## Problem requirements
Retrieve every line of the data holding the word "will".
== Recorded data ==
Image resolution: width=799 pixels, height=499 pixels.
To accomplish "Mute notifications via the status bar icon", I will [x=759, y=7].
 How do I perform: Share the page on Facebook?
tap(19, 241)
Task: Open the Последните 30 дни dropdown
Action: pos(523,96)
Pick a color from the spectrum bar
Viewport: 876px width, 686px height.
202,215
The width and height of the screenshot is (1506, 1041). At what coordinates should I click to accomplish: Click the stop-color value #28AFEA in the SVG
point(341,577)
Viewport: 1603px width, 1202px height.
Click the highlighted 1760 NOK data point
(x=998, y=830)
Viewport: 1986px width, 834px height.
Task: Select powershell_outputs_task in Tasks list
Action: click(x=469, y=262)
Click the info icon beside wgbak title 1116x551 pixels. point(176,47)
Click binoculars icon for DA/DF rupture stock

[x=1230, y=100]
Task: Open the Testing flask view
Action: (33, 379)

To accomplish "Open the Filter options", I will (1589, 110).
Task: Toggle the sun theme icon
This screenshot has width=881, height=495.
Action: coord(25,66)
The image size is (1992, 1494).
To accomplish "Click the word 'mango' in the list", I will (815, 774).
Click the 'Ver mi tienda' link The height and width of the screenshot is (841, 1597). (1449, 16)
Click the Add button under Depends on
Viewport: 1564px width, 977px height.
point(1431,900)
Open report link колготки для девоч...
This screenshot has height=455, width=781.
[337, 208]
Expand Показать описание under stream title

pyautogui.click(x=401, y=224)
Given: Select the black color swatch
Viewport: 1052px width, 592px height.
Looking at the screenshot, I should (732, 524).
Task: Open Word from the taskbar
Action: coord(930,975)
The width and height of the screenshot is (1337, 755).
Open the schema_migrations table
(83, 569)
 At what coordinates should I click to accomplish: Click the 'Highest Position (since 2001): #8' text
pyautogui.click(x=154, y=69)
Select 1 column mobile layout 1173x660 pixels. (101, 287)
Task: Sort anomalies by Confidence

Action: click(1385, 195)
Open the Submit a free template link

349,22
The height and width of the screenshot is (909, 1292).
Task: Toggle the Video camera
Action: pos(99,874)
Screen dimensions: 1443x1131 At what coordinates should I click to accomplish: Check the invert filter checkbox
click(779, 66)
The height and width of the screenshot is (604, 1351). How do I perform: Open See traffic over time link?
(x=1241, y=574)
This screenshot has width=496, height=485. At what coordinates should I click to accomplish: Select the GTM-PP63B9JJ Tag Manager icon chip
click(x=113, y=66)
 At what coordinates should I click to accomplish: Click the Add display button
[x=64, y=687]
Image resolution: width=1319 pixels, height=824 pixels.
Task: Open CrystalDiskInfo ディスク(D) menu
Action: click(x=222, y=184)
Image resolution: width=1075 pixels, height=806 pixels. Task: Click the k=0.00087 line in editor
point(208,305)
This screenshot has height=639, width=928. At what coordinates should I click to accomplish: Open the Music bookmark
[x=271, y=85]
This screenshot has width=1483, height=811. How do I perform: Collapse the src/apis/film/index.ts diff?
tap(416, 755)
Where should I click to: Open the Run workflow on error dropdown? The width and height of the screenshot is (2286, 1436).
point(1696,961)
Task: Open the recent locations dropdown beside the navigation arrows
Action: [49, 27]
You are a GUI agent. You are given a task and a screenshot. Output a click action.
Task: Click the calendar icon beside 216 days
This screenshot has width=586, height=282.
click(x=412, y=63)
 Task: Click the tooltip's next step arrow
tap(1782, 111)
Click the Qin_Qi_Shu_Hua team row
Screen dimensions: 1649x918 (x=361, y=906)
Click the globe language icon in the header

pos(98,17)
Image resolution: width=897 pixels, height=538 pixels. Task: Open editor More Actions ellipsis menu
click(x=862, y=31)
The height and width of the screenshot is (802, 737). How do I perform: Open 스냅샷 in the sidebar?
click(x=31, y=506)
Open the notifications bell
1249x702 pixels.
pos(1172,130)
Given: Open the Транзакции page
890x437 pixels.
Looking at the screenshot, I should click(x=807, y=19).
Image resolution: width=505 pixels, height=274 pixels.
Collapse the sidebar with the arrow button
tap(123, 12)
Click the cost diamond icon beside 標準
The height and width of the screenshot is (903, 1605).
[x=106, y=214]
===
## Finished task
To accomplish "Mute notifications via the status bar icon", I will [x=759, y=7].
To accomplish "Open the Filter options", I will (1589, 110).
To accomplish "Click the word 'mango' in the list", I will (815, 774).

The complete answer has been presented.